● EXERCISE DIRECTIONS:
Copy the lines from the one containing "You are a computer-use" through the one containing "(x=493, y=105)", inclusive, changing "cancel" to "close" and keeping everything else as it is. Give only those lines, and omit the pictures.

● THE RECORDS:

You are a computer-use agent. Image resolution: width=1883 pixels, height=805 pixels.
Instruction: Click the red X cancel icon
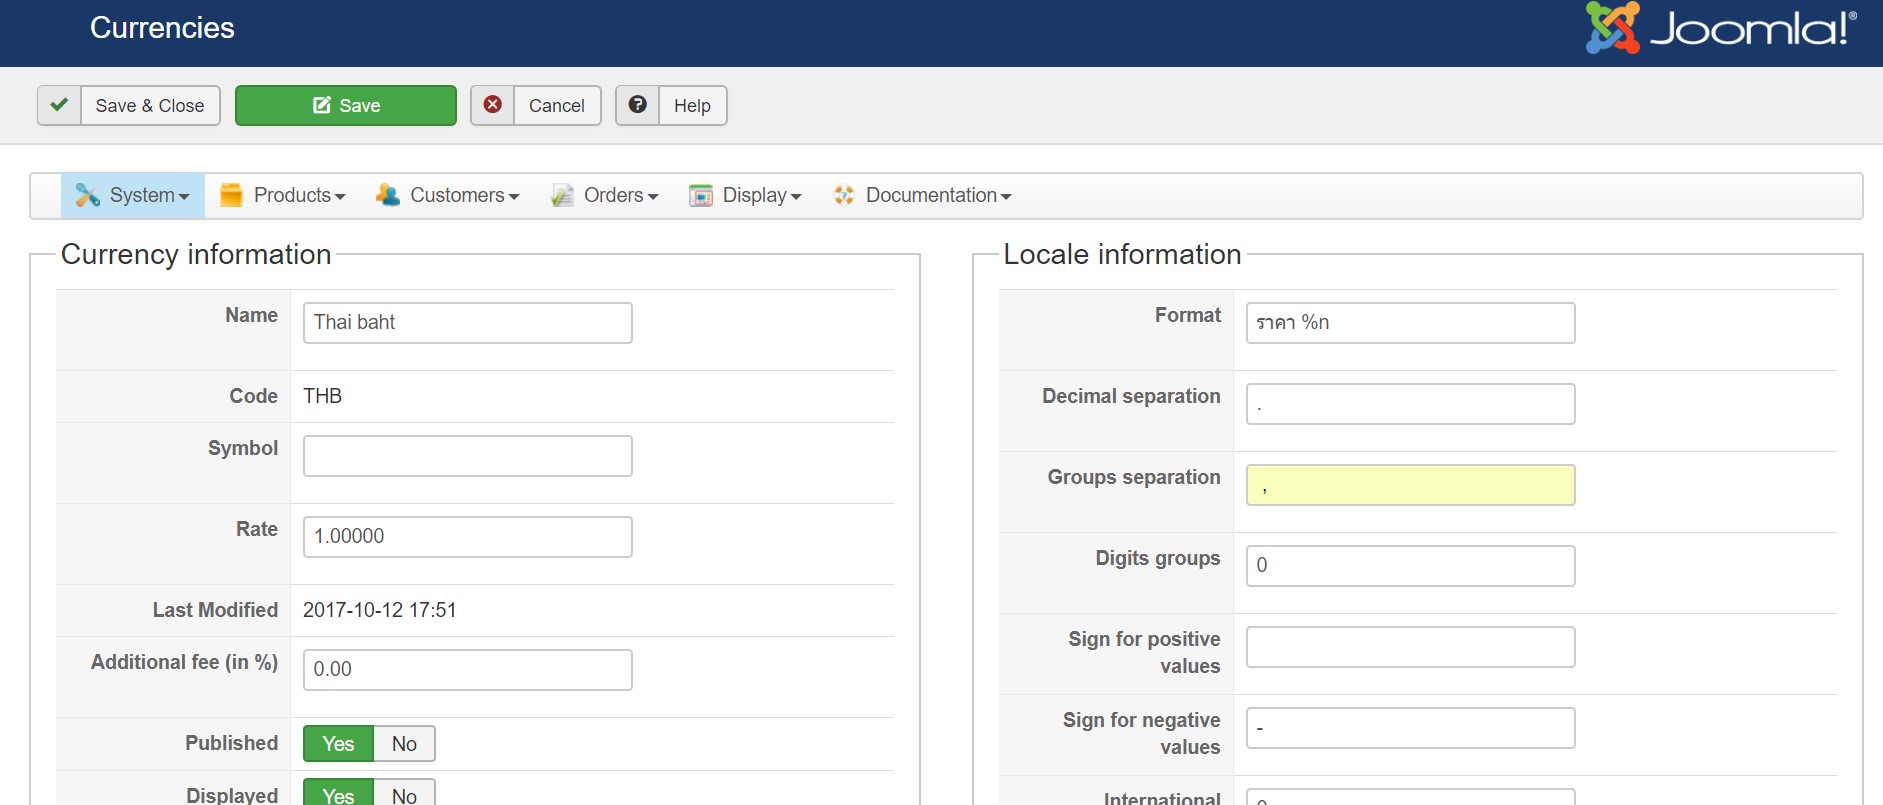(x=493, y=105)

--

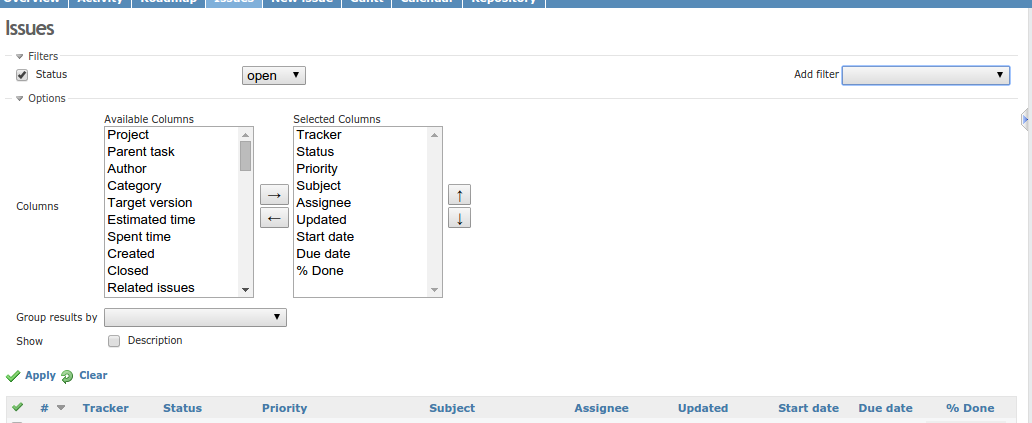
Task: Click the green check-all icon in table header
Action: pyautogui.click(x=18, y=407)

● OUTPUT OF THE EXERCISE:
You are a computer-use agent. Image resolution: width=1883 pixels, height=805 pixels.
Instruction: Click the red X close icon
(x=493, y=105)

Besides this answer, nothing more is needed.